Two pictures of criminal US adventures in the Middle East

One:

Roads, canals and schools built in Afghanistan as part of a special U.S. military program are crumbling under Afghan stewardship, despite steps imposed over the past year to ensure that reconstruction money is not being wasted, according to government reports and interviews with military and civilian personnel.

U.S. troops in Afghanistan have spent $2 billion over six years on 16,000 humanitarian projects through the Commander’s Emergency Response Program, which gives a battalion-level commander the power to treat aid dollars as ammunition.

Two:

In the spring of 2008, Gen. David H. Petraeus decided he had spent enough time gazing from his helicopter at an empty and desolate lake on the banks of the Tigris River. He ordered the lake refilled and turned into a water park for all of Baghdad to enjoy.

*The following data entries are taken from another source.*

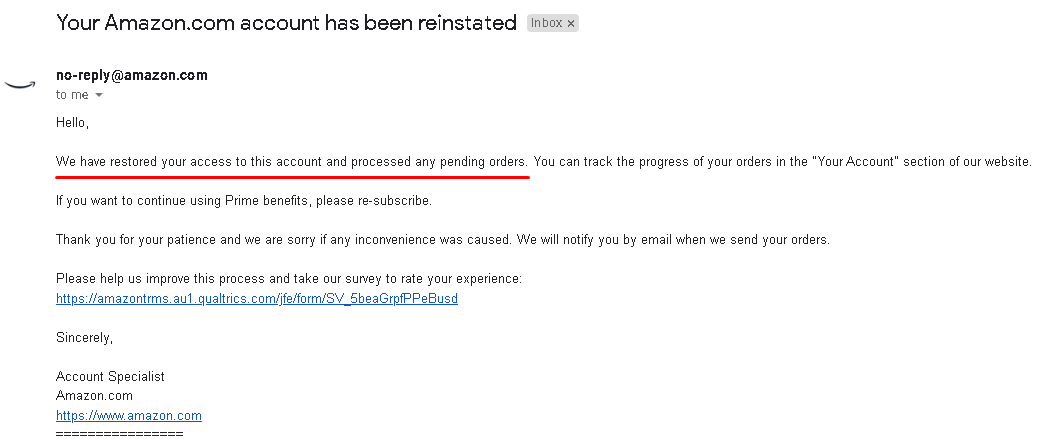Click the equals-sign separator line
Screen dimensions: 1061x446
point(119,435)
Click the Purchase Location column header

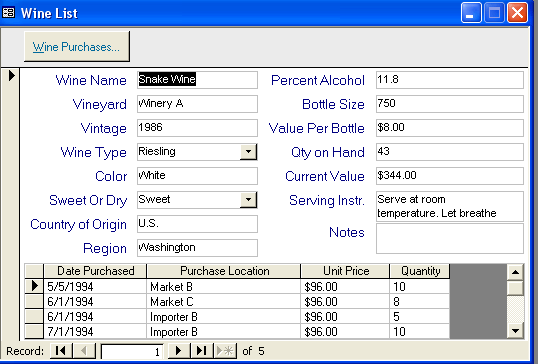tap(224, 271)
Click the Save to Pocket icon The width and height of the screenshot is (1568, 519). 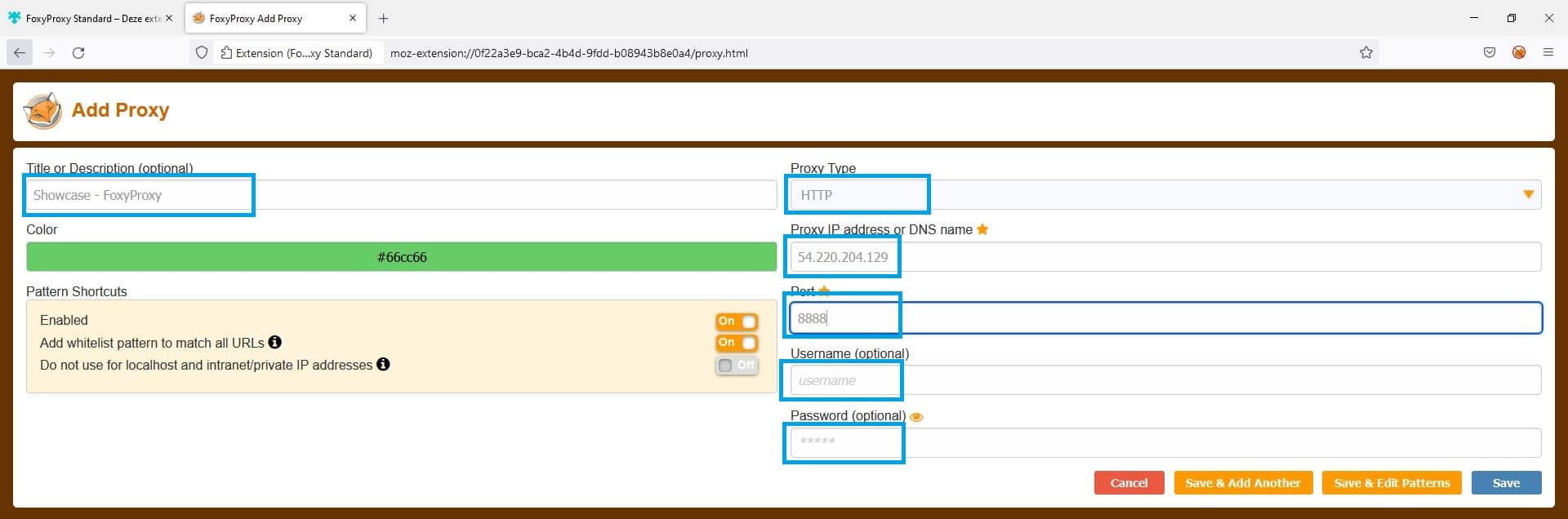point(1490,53)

The military doctrine behind the project holds that cash can be as effective as bullets. Under Petraeus, the top U.S. commander in Iraq at the time, that principle gained unprecedented emphasis, and it has become a cornerstone of the war effort in Afghanistan, now under Petraeus’s command.

But today the Baghdad park is nearly waterless, more than two years after a U.S. military inauguration ceremony that included a marching band and water-scooter rides. Much of the compound is in ruins, swing sets have become piles of twisted steel, and the personal watercraft’s engines have been gutted for spare parts.

The troubled history of the venture speaks to the limitations and mishandling of a program that has provided U.S. military commanders with $5 billion for projects in Iraq and Afghanistan over the past six years. The program has given officers enormous flexibility to address urgent needs with few bureaucratic hassles.